• Task details: Reproduce the stretch of the speech recognition passage from "If we compare" through "a low-data scenario.".

━━ Supplied text

To extend on the previous observation, we can take a look at the average WER between models {7,8,9,11,12,13} in Group-B (from Table-II) and models {19,20,21,22,23,24} in Group-D (from Table-IV), which have the same amount of MyST and PFSTAR finetuning data. The average WER for MyST\_test increased from 20.32 in Group-B to 32.72 in Group-D, PFS\_test decreased from 32.91 in Group-B to 10.29 in Group-D and CMU\_Kids also increased from 25.55 in Group-B to 29.26 in Group-D. It can be observed that when finetuning with MyST subsets (American English), the WER for MyST\_test and CMU\_Kids decreased, both being American English datasets, but WER increased for PFS\_test (British English) and vice versa. Hence, we can say that properties like the dialect of speaking, accent, and acoustic properties in different child speech datasets can also affect the performance of the ASR model. This also implies that the trained model would have significant improvement during inference on test datasets (having similar distribution to the finetuning dataset) as opposed to other unseen datasets. For inference over adult speech, the average WER on LibriTTS dev-clean was observed to be 19.06 for MyST finetuning in models {7,8,9,11,12,13} (see Table-II) and 19.72 for PFSTAR finetuning in models {19,20,21,22,23,24} (see Table-IV). The difference in WER is less than 1%. From this observation, it can be concluded that different child datasets finetuning have similar effects on accuracy when inferred with adult speech.

If we compare model 6 (from Table-II) and model 24 (from Table-IV) for the PFS\_test, having the same LARGE configuration, 10 hours of PFSTAR finetuning was able to outperform model 6 with 960 hours of adult speech finetuning. Hence, 10 hours can be considered an optimum amount for finetuning child speech in a low-data scenario.

It can also be observed that the LARGE configuration has slightly higher WERs than the BASE configurations' WERs on PFS\_test but have a pattern of decreasing WER in MyST\_test, CMU\_Kids and dev-clean. The average WERs for MyST\_test, CMU\_KIDS and dev-clean decreased from 33.76, 30.19 and 20.33 in the BASE configuration to 31.69, 28.34, and 19.11, respectively, in the LARGE configuration, while the average WER for PFS\_test increased from 9.09 in BASE to 11.49 in LARGE configuration. This also implies that MyST\_test and CMU\_Kids test with American English child speech have relatively similar acoustic properties to pretraining adult speech datasets than the PFS\_test British English dataset. Also, this behavior was only observed in Group-D (with PFSTAR finetuning). It implies that BASE configuration with 960 hours is better for finetuning with the PFSTAR dataset as compared to LARGE configuration. It is also observed that 1 hour of PFSTAR finetuning (model 23) is not enough when finetuning with a larger pretraining dataset because of a huge mismatch between pretraining and finetuning data distributions.

━━━━
━━ Data lines

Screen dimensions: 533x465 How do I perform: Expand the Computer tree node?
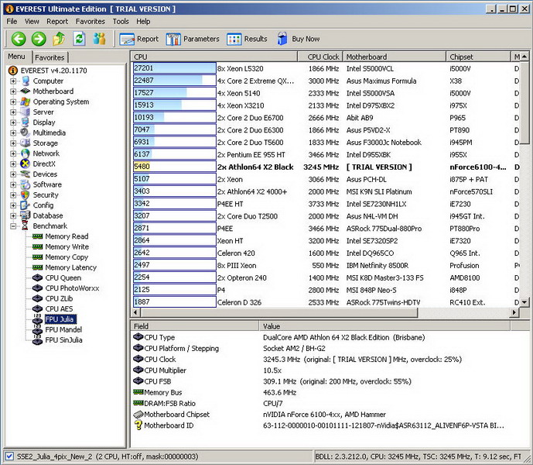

━━━━

• Result of the task:
If we compare model 6 (from Table-II) and model 24 (from Table-IV) for the PFS\_test, having the same LARGE configuration, 10 hours of PFSTAR finetuning was able to outperform model 6 with 960 hours of adult speech finetuning. Hence, 10 hours can be considered an optimum amount for finetuning child speech in a low-data scenario.